Schriftliche Aufgabe A =
Wo lief „No tears“ laut dem Text über Tuxedomoon nahezu jedes Wochenende?
Schriftliche Aufgabe B =
Setze den Text über Tuxedomoon nach seinem letzten Satz fort.

Zitierte Passage =

━━━━━━━━━━

Ort: Poppodium Nieuwe Nor, Heerlen
Vorband: Georgio Valentino

TuxedomoonEs gibt Bands, für die bin sogar ich nicht alt genug. Also nicht nicht alt genug, um sie nicht zu hören, aber nicht alt genug, um sie in ihrer Hochphase mitbekommen zu haben. Hüsker Dü zum Beispiel, oder The Stranglers oder The Clash. Ich war damals noch zu jung, um sie aufzunehmen, mir anzuhören. Meine Ohren liebten damals Nena, Kajagogoo, Alphaville oder Frankie goes to Hollywood.

Tuxedomoon gehören auch in diese Kategorie Bands. Ich tanzte 10 Jahre später zwar ausgiebig in der Indiedisco zu ihren Hits, über diese ein, zwei Songs hinaus nahm ich die Band aber nie wahr. Und so steht unter Tuxedomoon in meinem Musikgedächtnis nur „No tears“. Und ein bisschen „What use?“. Das ist nicht viel, aber immerhin.
„No tears“ ist ein Riesenhit, seinerzeit kannte ich ihn fast auswendig. Er war fester Bestandteil im Repertoire der DJs, nahezu jedes Wochenende hörte ich ihn im Dortmunder Musikzirkus, direkt vor oder nach „Suicide commando“. Dieses Doppel lockte uns immer auf die Tanzfläche; wenn wir nicht schon da waren.
Etwas unverständlich bleibt, warum ich mich nicht auch abseits des Wochenendes mit der Musik von Tuxedomoon beschäftigt habe. Vielleicht, weil die Musik damals schon alt war und für mich auch alt klang. Vielleicht aber auch nur, weil keiner meiner Freunde eine Platte von ihnen hatte und mich so nicht mitziehen konnte. Letzteres war wohl der entscheidende Grund. Ich wurde in meinem Musikhörverhalten sehr von meinen Freunden beeinflusst. Viele Bands hätte ich durch sie nicht kennen und schätzen gelernt. Andersrum war es sicher genauso. Und da niemand von uns sonderlich stark auf Postpunk und Avantgarde-Kram stand, waren Tuxedomoon raus, und ich konzentrierte mich auf andere Musik.

━━━━━━━━━━

Gezeigte Datensätze =
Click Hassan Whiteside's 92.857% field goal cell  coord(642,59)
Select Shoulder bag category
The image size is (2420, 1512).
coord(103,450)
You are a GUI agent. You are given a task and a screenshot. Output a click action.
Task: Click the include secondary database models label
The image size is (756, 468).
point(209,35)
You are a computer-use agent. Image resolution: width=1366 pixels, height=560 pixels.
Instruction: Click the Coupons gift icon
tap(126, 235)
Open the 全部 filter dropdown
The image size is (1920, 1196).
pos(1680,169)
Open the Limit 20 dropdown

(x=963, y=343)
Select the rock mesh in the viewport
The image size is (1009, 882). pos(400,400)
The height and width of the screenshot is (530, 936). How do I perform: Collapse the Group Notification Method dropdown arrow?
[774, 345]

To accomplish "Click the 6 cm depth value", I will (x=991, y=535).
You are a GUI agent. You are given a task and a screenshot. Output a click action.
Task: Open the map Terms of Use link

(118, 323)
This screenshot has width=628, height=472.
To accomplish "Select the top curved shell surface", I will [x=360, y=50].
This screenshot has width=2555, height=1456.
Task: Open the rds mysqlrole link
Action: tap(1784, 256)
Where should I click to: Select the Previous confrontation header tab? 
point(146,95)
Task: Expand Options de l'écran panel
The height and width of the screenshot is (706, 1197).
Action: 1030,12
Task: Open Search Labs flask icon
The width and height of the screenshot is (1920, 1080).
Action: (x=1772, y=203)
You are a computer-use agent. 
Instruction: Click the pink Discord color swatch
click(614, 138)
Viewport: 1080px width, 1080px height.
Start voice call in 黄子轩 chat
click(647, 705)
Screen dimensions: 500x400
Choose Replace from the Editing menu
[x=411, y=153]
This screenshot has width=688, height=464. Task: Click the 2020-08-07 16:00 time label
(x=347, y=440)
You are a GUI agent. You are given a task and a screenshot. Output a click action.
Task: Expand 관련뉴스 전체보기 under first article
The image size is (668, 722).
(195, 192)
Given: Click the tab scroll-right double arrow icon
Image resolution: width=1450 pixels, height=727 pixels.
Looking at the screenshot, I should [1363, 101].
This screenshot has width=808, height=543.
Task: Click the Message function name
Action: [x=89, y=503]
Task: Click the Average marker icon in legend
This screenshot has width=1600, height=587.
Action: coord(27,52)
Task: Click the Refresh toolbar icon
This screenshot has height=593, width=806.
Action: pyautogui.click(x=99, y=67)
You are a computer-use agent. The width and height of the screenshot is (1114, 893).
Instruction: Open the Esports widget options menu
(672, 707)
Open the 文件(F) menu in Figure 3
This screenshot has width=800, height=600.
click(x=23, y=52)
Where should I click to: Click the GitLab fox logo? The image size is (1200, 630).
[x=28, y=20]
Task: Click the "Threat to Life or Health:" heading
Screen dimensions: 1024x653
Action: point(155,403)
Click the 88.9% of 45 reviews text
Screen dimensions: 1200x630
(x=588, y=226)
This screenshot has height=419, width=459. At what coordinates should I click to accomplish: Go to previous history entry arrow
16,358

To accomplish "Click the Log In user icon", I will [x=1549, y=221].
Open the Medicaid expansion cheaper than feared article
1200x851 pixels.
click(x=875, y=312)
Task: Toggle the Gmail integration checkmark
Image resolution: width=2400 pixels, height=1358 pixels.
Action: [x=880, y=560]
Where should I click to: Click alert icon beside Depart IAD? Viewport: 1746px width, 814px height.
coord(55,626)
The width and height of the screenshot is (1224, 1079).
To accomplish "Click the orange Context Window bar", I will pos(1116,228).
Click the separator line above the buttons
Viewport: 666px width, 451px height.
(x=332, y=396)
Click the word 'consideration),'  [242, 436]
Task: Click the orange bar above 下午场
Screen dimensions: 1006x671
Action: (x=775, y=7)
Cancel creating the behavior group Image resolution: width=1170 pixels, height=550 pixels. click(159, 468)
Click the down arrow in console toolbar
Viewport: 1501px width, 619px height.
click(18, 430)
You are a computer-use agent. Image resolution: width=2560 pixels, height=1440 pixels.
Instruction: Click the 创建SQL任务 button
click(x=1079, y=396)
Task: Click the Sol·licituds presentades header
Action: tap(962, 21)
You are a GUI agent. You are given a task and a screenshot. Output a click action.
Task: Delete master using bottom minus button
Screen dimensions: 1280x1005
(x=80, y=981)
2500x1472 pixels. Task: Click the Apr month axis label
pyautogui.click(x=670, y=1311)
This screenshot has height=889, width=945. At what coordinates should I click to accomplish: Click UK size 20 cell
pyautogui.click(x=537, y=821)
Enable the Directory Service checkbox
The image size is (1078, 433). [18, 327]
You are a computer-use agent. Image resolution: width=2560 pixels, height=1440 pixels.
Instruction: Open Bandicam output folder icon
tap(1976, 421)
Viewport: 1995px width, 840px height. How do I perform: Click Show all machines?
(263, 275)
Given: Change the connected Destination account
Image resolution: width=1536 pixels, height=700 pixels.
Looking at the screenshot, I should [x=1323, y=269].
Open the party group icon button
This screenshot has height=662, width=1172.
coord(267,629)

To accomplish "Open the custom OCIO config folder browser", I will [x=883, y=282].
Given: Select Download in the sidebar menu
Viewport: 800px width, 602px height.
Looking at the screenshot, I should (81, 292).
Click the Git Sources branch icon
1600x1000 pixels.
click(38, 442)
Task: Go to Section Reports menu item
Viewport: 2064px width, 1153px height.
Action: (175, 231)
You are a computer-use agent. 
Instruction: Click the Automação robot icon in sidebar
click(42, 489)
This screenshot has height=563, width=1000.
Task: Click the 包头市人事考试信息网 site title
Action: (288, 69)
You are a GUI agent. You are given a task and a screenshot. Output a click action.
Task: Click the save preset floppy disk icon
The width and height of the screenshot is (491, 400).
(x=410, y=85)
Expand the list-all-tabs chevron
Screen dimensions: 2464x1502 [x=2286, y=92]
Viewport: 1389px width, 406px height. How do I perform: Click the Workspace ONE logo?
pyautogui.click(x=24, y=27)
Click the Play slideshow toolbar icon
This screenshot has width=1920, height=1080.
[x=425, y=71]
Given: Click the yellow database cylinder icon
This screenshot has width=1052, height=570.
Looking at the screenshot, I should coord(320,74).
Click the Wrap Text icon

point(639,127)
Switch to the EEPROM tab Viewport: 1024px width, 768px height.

━━━━━━━━━━

Antwort A =
Im Dortmunder Musikzirkus.

Antwort B =
Grundsätzlich wären sie auch aktuell noch raus, wenn ich nicht vor ein oder zwei Jahren von einem Bekannten gefragt worden wäre, ob ich nicht mit zu einem ihrer Konzert gehen möchte. Damals hatte ich keine Zeit, und der Konzertbesuch fiel leider aus. Denn ja, angeschaut hätte ich sie mir schon, vielleicht auch nur wegen „No tears“. Dass sie den Song bereits seit Jahren live nicht mehr spielen, wusste ich damals noch nicht. Diese Information erfuhr ich erst vor einigen Tagen beim Lesen eines ihrer Interviews. Sicherlich hätte ich mich damals verwundert gezeigt, „no tears“ nicht zu hören. Ach, ganz bestimmt sogar. Denn wie kann eine Band ihren einzigen Welthit nicht in einem Konzert spielen. das geht doch nicht!
Aber die Band war wieder irgendwie in meinem Kopf. Und „No tears“ kurzzeitig auf meiner Playlist. Lustigerweise wieder nur dieser eine Song. Noch immer interessierte mich anderes nur wenig.

Es hätte bestimmt auch nicht zu diesem Konzertbesuch gereicht, wenn ich die Tourankündigung, dass die aktuelle Konzerttour eine Half-Mute Albumtour ist, nicht mitbekommen hätte. Half-Mute ist das Debütalbum der amerikanischen Band, deren Mitglieder bereits seit Jahren in Europa leben. ‘Sie empfanden ihre Musik als zu europäisch, daher gingen sie von New York nach Brüssel‘, lese ich in besagtem Interview. Ferner las ich andere interessante Dinge, die mich mehr als neugierig machten.

Half-Mute kommt in der Avantgardepopsaison 1980 die Rolle zu, Klassik, europäische Kunstmusik und Noise-Sequenzen in den Postpunk zu drehen.

Ich interpretiere daraus: Half-Mute ist für die Musik der 1980er Jahres ein relevantes Album. Ein sehr relevantes Album. Grund genug, es sich mal anzuhören. Und das am besten live.

Der Haken an der Sache: der Kölntermin liegt zu einem Zeitpunkt (04.06.), an dem ich nicht kann. Sollte mir hier etwa wieder ein feines Konzert einer Band mit einer sehr relevanten Platte durch die Lappen gehen? Das kann nicht sein und so war meine Freude groß, als ich beinahe zufällig mitbekam, dass Tuxedomoon auch in Heerlen ihre Albumshow spielen sollten. Heerlen bei Aachen, nicht wirklich weit weg. Also nix wie hin.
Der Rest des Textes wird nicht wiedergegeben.